By early January, most Americans have finished their Christmas cookies, cleaned up holiday decorations, and returned to the office.
According to the church calendar, however, the final event of Christmastide is not Christmas Day but Epiphany. On January 6th, we celebrate the arrival of the Wise Men, also known as the Magi or Three Kings.
Guatemalans eat Rosca de Reyes (Three Kings Cake) and write letters asking the Magi for presents. Children set their shoes beneath the nativity scene, hoping the Three Kings will leave gold, frankincense, or maybe a toy truck.
These Magi or “magicians” witnessed a great astrological event, prompting them to travel from the East to Jerusalem in search of the “King of the Jews.” The Chief Priests in Jerusalem felt “disturbed” at the news of a Messiah. Herod, a Jewish King, responds to the news of Jesus’ birth with a murderous rage.
Unlike King Herod and the High Priests, the Magi are not Jewish. They did not study the Torah or participate in any cleansing rites. Yet, at the sight of a star, the Magi travel to a foreign land to worship a newborn King. They bow at the feet of Jesus and offer him extravagant gifts. The Magi obey the dream vision from God, avoiding Herod on their return route. Their obedience allows Joseph and Mary time to escape to Egypt and avoid Herod’s genocide.
Herod and the High Priests reject their newborn King, while foreign mystics bow before him. This paradox repeats throughout Jesus’ life on earth. The Pharisees renounce Jesus. His closest disciples question his actions.
Yet upon meeting the Roman Centurion, a Gentile, who sought Jesus’ help to heal his ill servant, Jesus proclaims, ‘”‘Truly I tell you, I have not found anyone in Israel with such great faith” (Matthew 8:10). Why did the Jewish people struggle to recognize their King, when Gentiles so readily accepted him?

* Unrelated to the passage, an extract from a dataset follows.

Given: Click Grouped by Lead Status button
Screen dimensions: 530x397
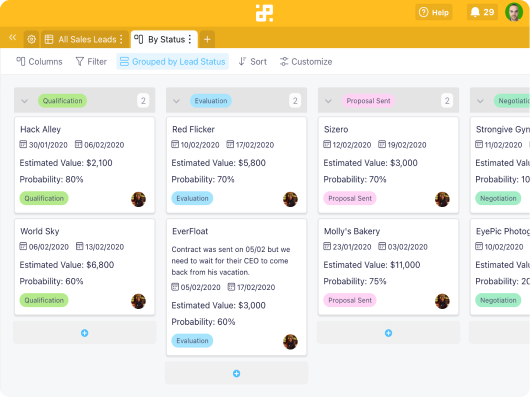Looking at the screenshot, I should [173, 61].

Jesus defied Israel’s expectations for a Messiah. Pharisees wanted a ruthless judge, but instead of condemning the woman caught in adultery, Jesus forgave her sins and set her free. Zealots hoped for a military general to overthrow Rome, but Jesus encouraged them to honor their leaders and break bread with the foreigner.
Jesus is a King unlike any other. Those outside Israel could see Jesus for who he was, not who they wanted him to be.
Life remains full of the unexpected. From canceled flights to infertility to funerals, many of us battle disappointed expectations. We can respond like the Pharisees and reject every discomfort in favor of control. We might act like the disciples and question God’s motives or try to course-correct his actions. Or, we can follow the example of the Wise Men. The Magi traveled for months in search of their rightful King. They arrived at a palace-the expected birthplace for a new ruler-only to be informed an old prophecy predicts he is at the backwater town of Bethlehem. Instead of returning home, the Magi continued to seek, eventually falling at the feet of Jesus in worship. When their expectations were thwarted, they persevered in finding their King.
During Epiphany, we remember Jesus is our King. He remains the same yesterday, today, and forever (Hebrews 73:8). May we follow him wherever he goes.